Multi-Threaded Scraping with Proxies: Concurrency Done Right

Daniel Okonkwo Daniel Okonkwo 15 min read

Master multi-threaded scraping with proxies. Covers threading vs async, proxy-per-thread models, connection pooling, backpressure, and concurrency debugging.

Why Concurrency Matters for Web Scraping

Web scraping is fundamentally I/O-bound. Your scraper spends 95% of its time waiting — waiting for DNS resolution, waiting for TCP handshakes, waiting for TLS negotiation, waiting for the target server to process the request and send a response. During all that waiting, your CPU sits idle. A sequential scraper that processes one URL at a time wastes almost all of its potential throughput.

The numbers make this concrete. A single HTTP request to a well-performing website takes 200-500 milliseconds round trip. A sequential scraper maxes out at 2-5 pages per second. The same hardware running 50 concurrent requests can fetch 100-250 pages per second — a 50x throughput increase with zero additional CPU cost.

This is where multi-threaded scraping with proxies becomes essential. Concurrency lets you issue dozens or hundreds of requests simultaneously, each through a different proxy, each waiting for its own response independently. But concurrency also introduces complexity: shared state problems, resource exhaustion, connection management, and error propagation all become harder when requests run in parallel.

The payoff justifies the complexity. A price monitoring system scraping 50,000 product pages needs 14 hours sequentially. With 100 concurrent connections through a rotating proxy pool, the same job finishes in 8 minutes. For time-sensitive data — competitive pricing, news monitoring, inventory tracking — concurrency is not an optimization. It is a requirement.

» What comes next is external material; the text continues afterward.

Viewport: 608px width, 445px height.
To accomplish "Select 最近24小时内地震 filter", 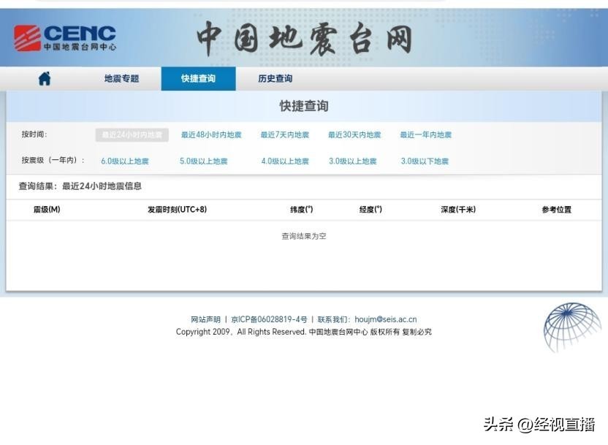I will 132,135.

Threading vs Async vs Multiprocessing

Three concurrency models are available to scrapers, each with distinct tradeoffs. Choosing the right one depends on your language, your target scale, and whether your bottleneck is I/O or CPU.

Threading is the most intuitive model. Each thread runs an independent scraping task, and the operating system handles scheduling. In Python, the Global Interpreter Lock (GIL) limits threads to one executing Python bytecode at a time — but this barely matters for scraping because threads release the GIL during I/O operations (network calls, file writes). Python threads work well for scraping workloads up to 50-100 concurrent connections. In Java, Go, or C#, threads (or goroutines) scale further without a GIL limitation.

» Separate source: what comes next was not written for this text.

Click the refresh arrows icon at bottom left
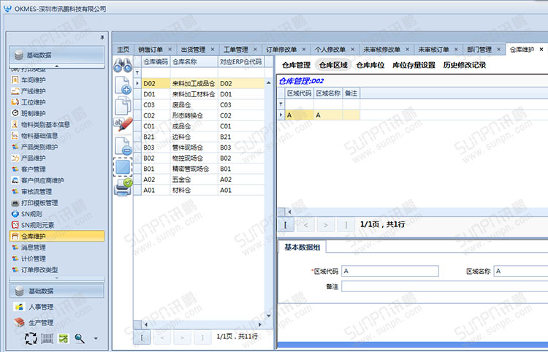548x352 pixels. [x=31, y=338]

Async/await is the best model for high-concurrency I/O-bound work. A single thread manages thousands of concurrent connections using an event loop. Python's asyncio with aiohttp or httpx, JavaScript's native async model, and Rust's tokio all support this pattern. Async scales to thousands of concurrent requests on a single process with minimal memory overhead — each connection costs kilobytes rather than the megabytes required per thread. The tradeoff is code complexity: async code requires careful handling of coroutines, and debugging is harder than sequential code.

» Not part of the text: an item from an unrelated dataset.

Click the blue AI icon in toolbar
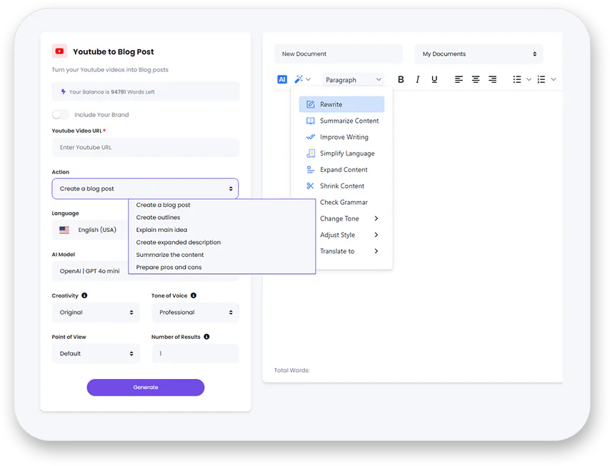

Multiprocessing provides true parallelism by running separate OS processes. Use this when CPU-bound work (HTML parsing, data transformation, image processing) is the bottleneck, not network I/O. A common hybrid architecture runs an async event loop for fetching and distributes parsed HTML to a process pool for extraction. Each process handles its own portion of the parsing workload without GIL contention.

The Proxy-Per-Thread Model

The central rule for multi-threaded scraping with proxies: each concurrent request to a given domain should use a different proxy IP. If two threads hit the same domain through the same proxy, you double the request rate from that IP and halve the time before it gets rate-limited or blocked.

Implementation approaches depend on your proxy provider's rotation model:

Provider-managed rotation. Services like Databay offer rotating proxy endpoints that assign a different IP to each new connection automatically. In this model, your threads simply point at the same proxy endpoint, and the provider handles IP assignment. This is the simplest approach and works well when you do not need to control which specific IP handles which request.

Application-managed rotation. When you need sticky sessions (same IP for a sequence of requests) or domain-specific proxy assignment, manage the mapping in your application. Maintain a pool of proxy addresses, assign one to each thread or task at creation, and return it to the pool when the task completes. Use a thread-safe data structure (a concurrent queue or a mutex-protected list) for the pool to prevent two threads from claiming the same proxy.

Domain-partitioned assignment. For scraping multiple domains concurrently, partition proxies by domain. If you have 100 proxies and 10 target domains, assign 10 proxies to each domain. This prevents cross-domain IP overlap (the same IP hitting multiple targets looks like a bot scanning) and simplifies per-domain rate limiting. Each domain's proxy partition rotates independently.

Track proxy-to-thread assignments in a shared registry so your monitoring system can correlate failures with specific proxies. When a proxy starts failing, you need to know which threads are affected.

Connection Pooling with Proxies

Every HTTP request through a proxy involves multiple TCP handshakes: your scraper to the proxy, and the proxy to the target server. Each handshake takes 20-50 milliseconds, and TLS negotiation adds another 50-100 milliseconds. Without connection pooling, these costs multiply by the number of requests and dominate your scraping latency.

Connection pooling reuses existing TCP connections for multiple requests, amortizing the handshake cost. With proxies, pooling works at two levels:

Scraper-to-proxy pooling. Maintain persistent connections between your scraper and the proxy server. HTTP/1.1 Keep-Alive and HTTP/2 multiplexing both enable this. A pool of 50 persistent connections to the proxy endpoint can support 50 concurrent requests without re-establishing connections. Python's httpx and aiohttp, Go's http.Client, and Java's HttpClient all support connection pooling natively.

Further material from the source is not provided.